А потом, послушай, ну текст же не учится за один день. Ты же учишь его несколько месяцев на ногах, он уже запоминается. Если это не ввод. Но, открою тебе тайну: в «Дядю Ваню», вообще мой любимый спектакль, я вводился, был вводной… Я ввёлся, условно говоря, за неделю, то есть текст я учил срочно. И сейчас каждый раз перед спектаклем я его не помню, я каждый раз открываю тетрадь, у меня все роли переписаны от руки. Это — переписывать от руки полностью всю пьесу — тоже, кстати, помогает. 

Марков А. С. Только в «Дяде Ване»? 

Скрипко И. С. Что? 

Марков А. С. Перечитываешь текст перед спектаклем? 

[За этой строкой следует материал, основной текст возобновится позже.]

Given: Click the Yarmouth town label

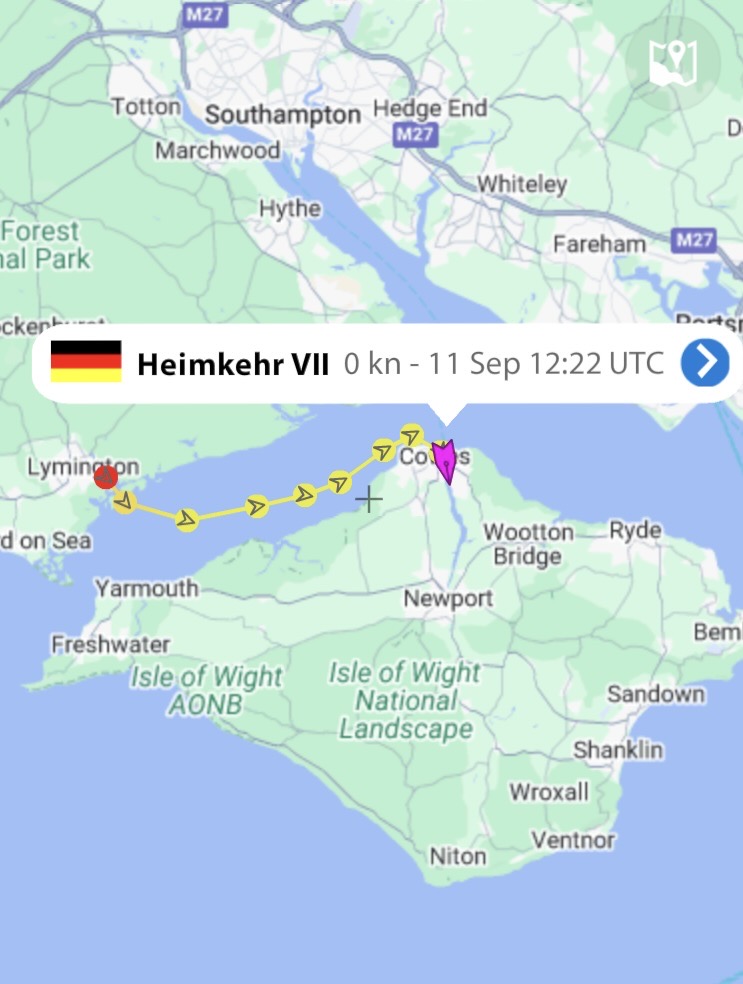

Скрипко И. С. Я перечитываю всегда, просто в «Дяде Ване» мне приходится по несколько раз прогонять, и это сложнее, потому что я на вводе. Условно говоря, например, то, что я выпускал… Ну не знаю, что взять тебе как вариант. Что у меня там было? Что до «По ком звонит колокол» я выпускал?.. В общем, неважно, если я выпускаю спектакль «Пляшущие человечки», условно, или «Капитанскую дочку» — оба эти спектакля я выпускал, — то я их помню. Вот сейчас ночью меня разбудили — и я любую арию спою, я всё исполню. Но если я на вводе, то мне сложнее. 

Марков А. С. Имеется в виду, выпускал?.. 

Скрипко И. С. Не я выпускал… Допустим, в спектакле «По ком звонит колокол» я тоже скорее вводной, поэтому мне тоже приходится каждый раз все монологи повторять. Ведь я в последние две недели вошёл. Ваня Арнгольд один репетировал весь спектакль, а я был вводной, то есть мне помешали отъезды, у меня там были работы, я отпрашивался и только в последние две недели вошёл в готовый рисунок. Я пришёл, взял текст, переписал, выучил, сыграл, поэтому он не так запоминается. Если бы я репетировал все четыре месяца, то всё бы помнил. 

Марков А. С. Марка Григорьевича называют режиссёром-антисоветчиком с серьёзной гражданской позицией. Это как-то ощущается в работе? Например, ты участвуешь в спектакле «Фанни», где играешь роль чекиста. Твоё отношение вообще к этому материалу? 

Скрипко И. С. Насчёт того, ощущается ли это в работе? Ощущается тем, что у Марка Григорьевича практически в каждом материале есть эта болевая история с репрессиями, с его отцом, вообще с его семьей… Конечно, это ощущается, потому что он везде так или иначе об этом говорит, в репетициях он периодически вспоминает это. Не могу сказать, что он как-то это осуждает… Очевидно, что осуждает, но не могу сказать, что он проводит параллели с кем-то, с чем-то … Просто он об этом говорит. 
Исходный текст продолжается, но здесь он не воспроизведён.